We give our power to elected representatives knowing that those exercising the power only represent the views of a minority, and then grumble at the outcome of government. We surrender our most basic needs as human beings into the hands of 'the system' and then rial at our sense of powerlessness and cry out "Why doesn't the government do something...!"
Why do we fear loosing our jobs, dropping off the dole, standing up for ourselves when to do so will mean we cannot buy food for our families, we cannot pay the water supply, electricity and sewerage utilities? Because we have given the power of life and death over our families to the supermarket supply chain, the council, the energy company!
If you grow your own food - they have no power over you! if you collect your own rain water - they have no power over you! If you convert human waste to humanure to fertilise your garden - they have no power over you! If you use a solar cooker and a small solar electricity unit - they have no power over you!
Yet how many of us are so independent of 'the system' that we no longer need to care if it exists or not? Very few. Yet therein lies our rite of passage to Utopia.
By taking these and many other powers back to ourselves we can begin to assume the responsibilities we as adults pretend to our children that we have, but know we don't have. It is for us to determine how much food we eat, and to never fear 'the price of milk', the price of water, the price of energy.
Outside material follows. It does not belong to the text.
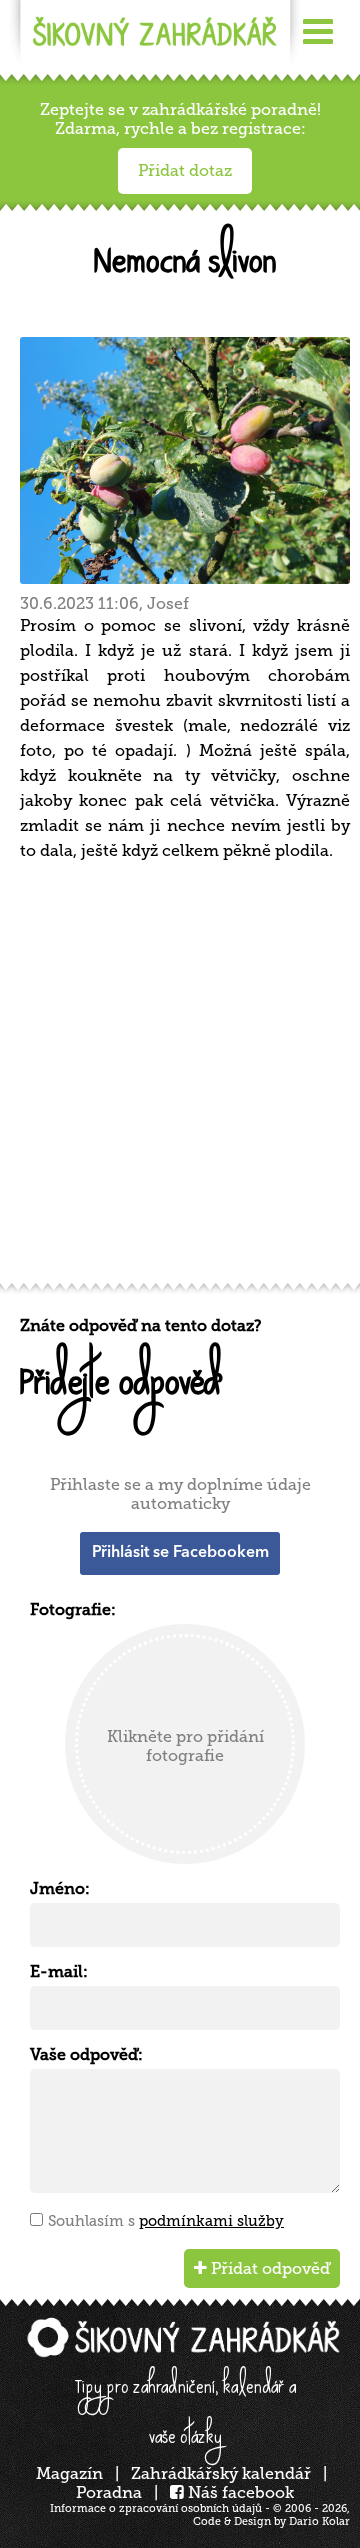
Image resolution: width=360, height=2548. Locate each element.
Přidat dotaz (185, 170)
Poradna (109, 2492)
But until we are in that position we will always demand that 'they' do something to make it right. We will always be a mouse, rather than a man.
Yet in our hearts this is not where we want to be is it? In each of us resides the Noble Savage; the Provider and Protector. The Father or Mother figure proud of its brood of well-manered fledglings.
So now we have a destination; somewhere to aim for. With this knowledge we can define our new direction; we now know in which direction lies peril, and in which direction we will find Utopia. How do we move from where we are today? As usual; we take one step at a time in the right direction.